• _Supplied material_

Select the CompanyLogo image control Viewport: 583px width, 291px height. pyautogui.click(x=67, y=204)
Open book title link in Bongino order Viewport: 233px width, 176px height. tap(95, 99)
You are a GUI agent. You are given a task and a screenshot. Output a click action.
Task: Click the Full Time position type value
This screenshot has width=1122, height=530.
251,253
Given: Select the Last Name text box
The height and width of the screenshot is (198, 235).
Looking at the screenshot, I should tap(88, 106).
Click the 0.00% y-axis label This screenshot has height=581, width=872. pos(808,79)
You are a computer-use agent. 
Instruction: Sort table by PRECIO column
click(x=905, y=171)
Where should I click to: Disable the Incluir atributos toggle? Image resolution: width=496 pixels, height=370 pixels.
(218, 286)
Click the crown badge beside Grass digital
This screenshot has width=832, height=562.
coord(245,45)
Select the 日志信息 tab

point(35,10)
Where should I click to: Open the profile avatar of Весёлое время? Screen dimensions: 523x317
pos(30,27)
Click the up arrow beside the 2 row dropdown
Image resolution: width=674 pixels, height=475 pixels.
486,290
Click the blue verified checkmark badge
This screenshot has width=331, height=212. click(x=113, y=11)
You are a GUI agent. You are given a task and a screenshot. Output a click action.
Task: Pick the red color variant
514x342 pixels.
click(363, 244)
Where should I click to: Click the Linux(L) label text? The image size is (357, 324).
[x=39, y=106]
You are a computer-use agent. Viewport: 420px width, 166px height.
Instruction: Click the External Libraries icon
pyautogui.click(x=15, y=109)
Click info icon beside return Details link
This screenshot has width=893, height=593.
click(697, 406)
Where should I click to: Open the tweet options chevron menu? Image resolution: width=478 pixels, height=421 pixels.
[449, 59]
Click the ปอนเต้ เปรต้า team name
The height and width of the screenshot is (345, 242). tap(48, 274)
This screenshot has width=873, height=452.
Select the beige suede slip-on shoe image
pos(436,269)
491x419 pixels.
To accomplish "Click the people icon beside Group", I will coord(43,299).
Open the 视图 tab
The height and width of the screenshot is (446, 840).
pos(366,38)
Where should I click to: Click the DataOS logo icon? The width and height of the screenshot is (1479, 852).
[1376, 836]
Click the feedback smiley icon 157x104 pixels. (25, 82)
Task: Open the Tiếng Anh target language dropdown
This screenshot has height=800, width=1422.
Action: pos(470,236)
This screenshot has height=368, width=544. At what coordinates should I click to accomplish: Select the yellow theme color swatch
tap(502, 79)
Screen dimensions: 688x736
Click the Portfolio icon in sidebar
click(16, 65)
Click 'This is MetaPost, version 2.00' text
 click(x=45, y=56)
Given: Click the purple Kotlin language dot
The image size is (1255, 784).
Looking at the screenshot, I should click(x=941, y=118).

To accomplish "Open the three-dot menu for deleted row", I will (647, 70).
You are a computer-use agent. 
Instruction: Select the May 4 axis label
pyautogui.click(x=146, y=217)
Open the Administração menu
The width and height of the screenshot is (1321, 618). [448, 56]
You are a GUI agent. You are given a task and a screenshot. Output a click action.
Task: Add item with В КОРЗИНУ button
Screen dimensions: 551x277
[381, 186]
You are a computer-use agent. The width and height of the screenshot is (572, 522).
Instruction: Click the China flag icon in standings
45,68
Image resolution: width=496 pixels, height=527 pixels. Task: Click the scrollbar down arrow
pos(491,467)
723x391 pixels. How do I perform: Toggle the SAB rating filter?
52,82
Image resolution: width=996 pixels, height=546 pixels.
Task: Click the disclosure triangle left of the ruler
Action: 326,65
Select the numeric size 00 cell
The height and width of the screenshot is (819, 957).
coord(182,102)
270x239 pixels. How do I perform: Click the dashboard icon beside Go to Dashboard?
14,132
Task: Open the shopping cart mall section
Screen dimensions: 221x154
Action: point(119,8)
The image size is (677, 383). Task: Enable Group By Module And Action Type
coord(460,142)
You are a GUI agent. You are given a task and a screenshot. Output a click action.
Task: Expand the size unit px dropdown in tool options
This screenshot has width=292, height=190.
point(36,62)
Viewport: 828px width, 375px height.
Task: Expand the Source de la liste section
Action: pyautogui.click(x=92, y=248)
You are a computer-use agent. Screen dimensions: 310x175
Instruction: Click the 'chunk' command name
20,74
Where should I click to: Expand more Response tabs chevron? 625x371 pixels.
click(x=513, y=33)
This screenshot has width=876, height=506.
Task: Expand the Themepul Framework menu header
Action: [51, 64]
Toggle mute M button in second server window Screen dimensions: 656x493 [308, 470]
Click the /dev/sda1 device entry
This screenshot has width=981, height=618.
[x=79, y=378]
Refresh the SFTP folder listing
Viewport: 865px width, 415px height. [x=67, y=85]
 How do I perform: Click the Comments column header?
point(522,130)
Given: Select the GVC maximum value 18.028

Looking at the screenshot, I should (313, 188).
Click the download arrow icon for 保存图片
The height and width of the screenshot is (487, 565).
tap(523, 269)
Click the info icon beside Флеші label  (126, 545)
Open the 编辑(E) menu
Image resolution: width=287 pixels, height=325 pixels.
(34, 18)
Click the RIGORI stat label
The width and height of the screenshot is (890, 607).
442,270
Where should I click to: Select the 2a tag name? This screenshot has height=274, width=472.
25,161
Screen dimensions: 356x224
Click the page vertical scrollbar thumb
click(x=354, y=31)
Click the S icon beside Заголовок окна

• _Problem_
State the count of lines in the material above that include "dropdown", with no other words.

• _Response for this exercise_
3